October 21, 2012

Letters to the editor: Paper needs refresher on sexism

Do Maine reporters recognize sexism?  

click image to enlarge

Cynthia Dill, the Democratic candidate for U.S. Senate, speaks during the Maine Democratic Convention in June.

2012 File Photo/Kennebec Journal

We read: Cynthia Dill's "stridency ... has doomed her party's chances of winning the three-way race" ("U.S. Senate race: Democrat Dill stands her ground, then and now," Oct. 14).

Your characterization of her comes with news of the shooting of the Pakistani girl struggling for life after being shot for blogging about female education.

And the "dilemma" of men who paid for sex with a woman trying to prevent the embarrassment of publicity of their crime.

Heretofore, "A Sexism Primer" for your Sunday Telegram front-page writers (all men), editors (all men) and others who don't understand why describing the female voice as "strident" and paid for with her credibility are sexist.

Sexism is implicit:

When the articulate, bright U.S. Senate candidate Cynthia Dill is described as "strident" for speaking when others cower or silence themselves for fear of political reprisal.

When a woman who speaks out is held up for public rebuke with demands that she prove her credibility, while the man is not.

When a girl is shot for blogging about the need for education.

When a woman in the sex trade video-documents that she is not the only participant, and males who were equally involved hire attorneys to make a legal argument that they weren't really there.

The sexist stereotypes:

A woman turns people off when she speaks out, is tolerable when she doesn't, is less credible than the man, is deserving of public shaming and when she becomes intolerable can casually be seen as "of no use to anyone."  

Violence because the victim is a woman, in many cultures, is justified.

When she is victimized, compassion is tempered.

I haven't seen one compassionate word for the woman who reportedly had as many as 150 sexual partners -- who was "pimped."

The cultural legacy of sexism tolerated in any form is sexism tolerated.
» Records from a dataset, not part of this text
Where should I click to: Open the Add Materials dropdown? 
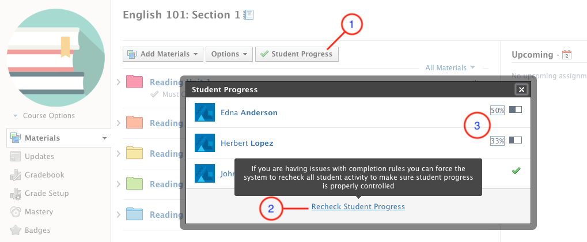pyautogui.click(x=162, y=54)
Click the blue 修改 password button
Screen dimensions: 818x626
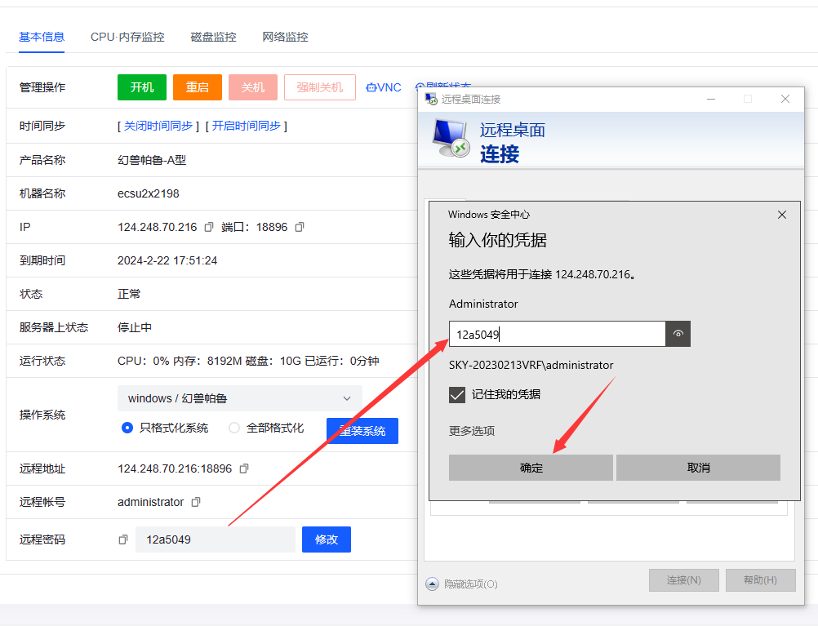327,539
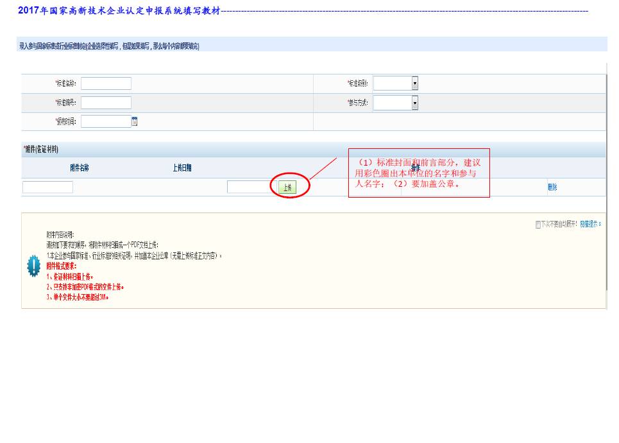
Task: Expand the 标准级别 dropdown
Action: (414, 83)
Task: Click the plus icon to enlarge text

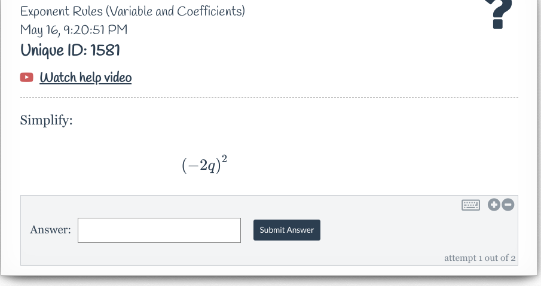Action: coord(494,205)
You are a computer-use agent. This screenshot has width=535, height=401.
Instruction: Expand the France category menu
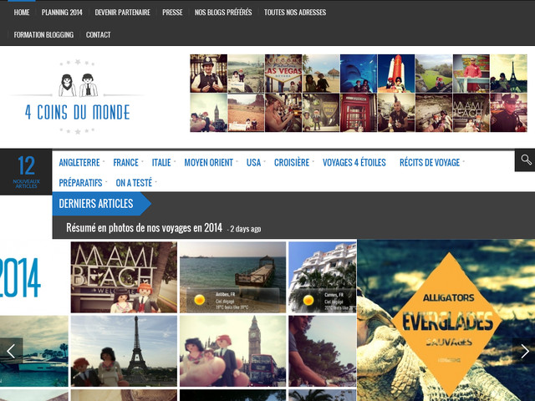pyautogui.click(x=126, y=163)
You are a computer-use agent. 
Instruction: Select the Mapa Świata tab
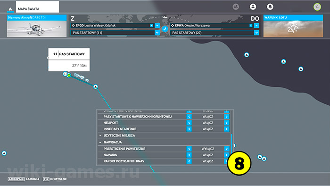pyautogui.click(x=37, y=7)
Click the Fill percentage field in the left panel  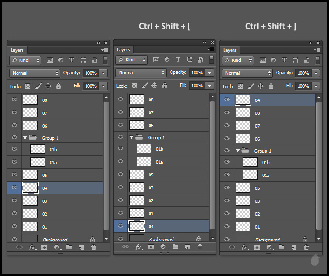pyautogui.click(x=90, y=86)
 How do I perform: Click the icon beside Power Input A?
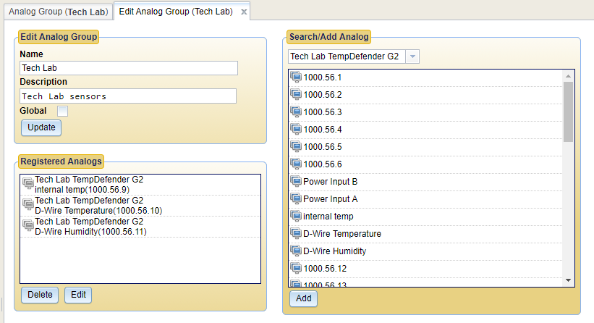(x=296, y=198)
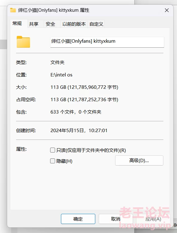Open the 自定义 tab
Viewport: 177px width, 233px height.
(96, 24)
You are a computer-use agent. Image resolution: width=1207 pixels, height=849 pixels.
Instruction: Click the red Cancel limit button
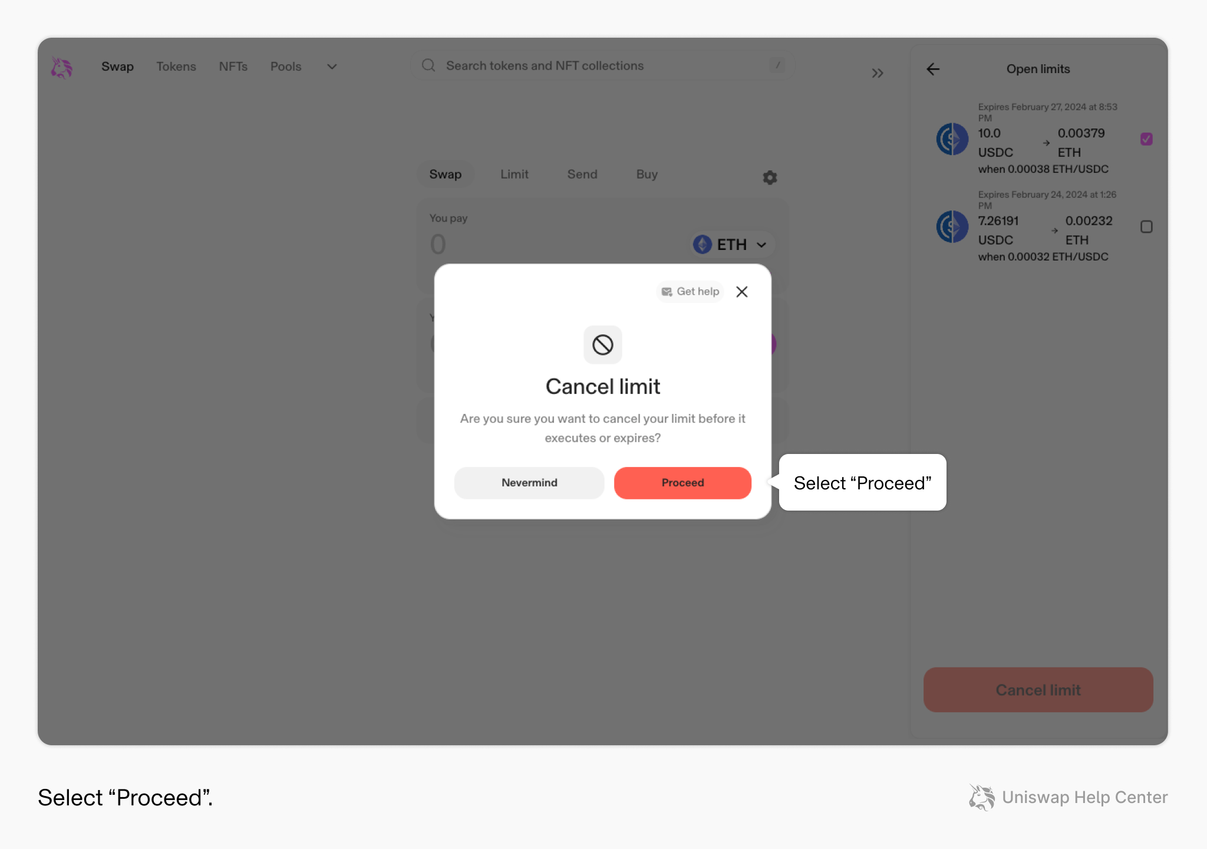point(1038,690)
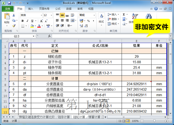Switch to the 插入 ribbon tab
The image size is (174, 125).
tap(31, 9)
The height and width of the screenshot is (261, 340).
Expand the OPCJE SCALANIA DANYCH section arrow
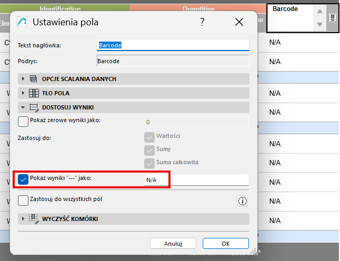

Period.

Susan Cook

Bath

Keep reproductive rights in mind at the ballot box

The hardest part of this coming election, for me, is the possibility that we could, if more social conservatives are elected, lose much our right to reproductive choice in this country.
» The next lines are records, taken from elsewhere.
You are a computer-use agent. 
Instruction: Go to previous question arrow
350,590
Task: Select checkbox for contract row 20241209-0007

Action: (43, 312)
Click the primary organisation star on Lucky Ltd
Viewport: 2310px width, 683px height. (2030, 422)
I'm not sure that enough of us are thinking about this: access to contraception, birth control, family planning, sex education, reproductive health and abortion rights.

Not to mention what it was like before Roe v. Wade, in 1973, when it was hard for the young, the unmarried, the poor, the rural, to get contraceptive help, much less have an abortion if needed.

Abortions were dangerous and hidden, whether you were young and single, already had enough children, were in a place where a child would not be supported or chose a life without children. Whatever your reason, you were trapped, in a society that would not help you.

Younger women may not realize how serious this threat is, that the far right has been chipping away at family-planning clinics in many states, and succeeding in making it harder get contraceptives, and more and more difficult to have a safe early abortion. Many men think it is none of their business, or not as important as the other heavy issues we are dealing with.

But access to contraception, and safe abortion if that fails, is crucial to quality of life for women, the children they have, the men who care, their families and communities. It matters to the whole country, in health and savings and education, in people being better able to take care of themselves. Don't let us lose our family-planning clinics and access to reproductive choice.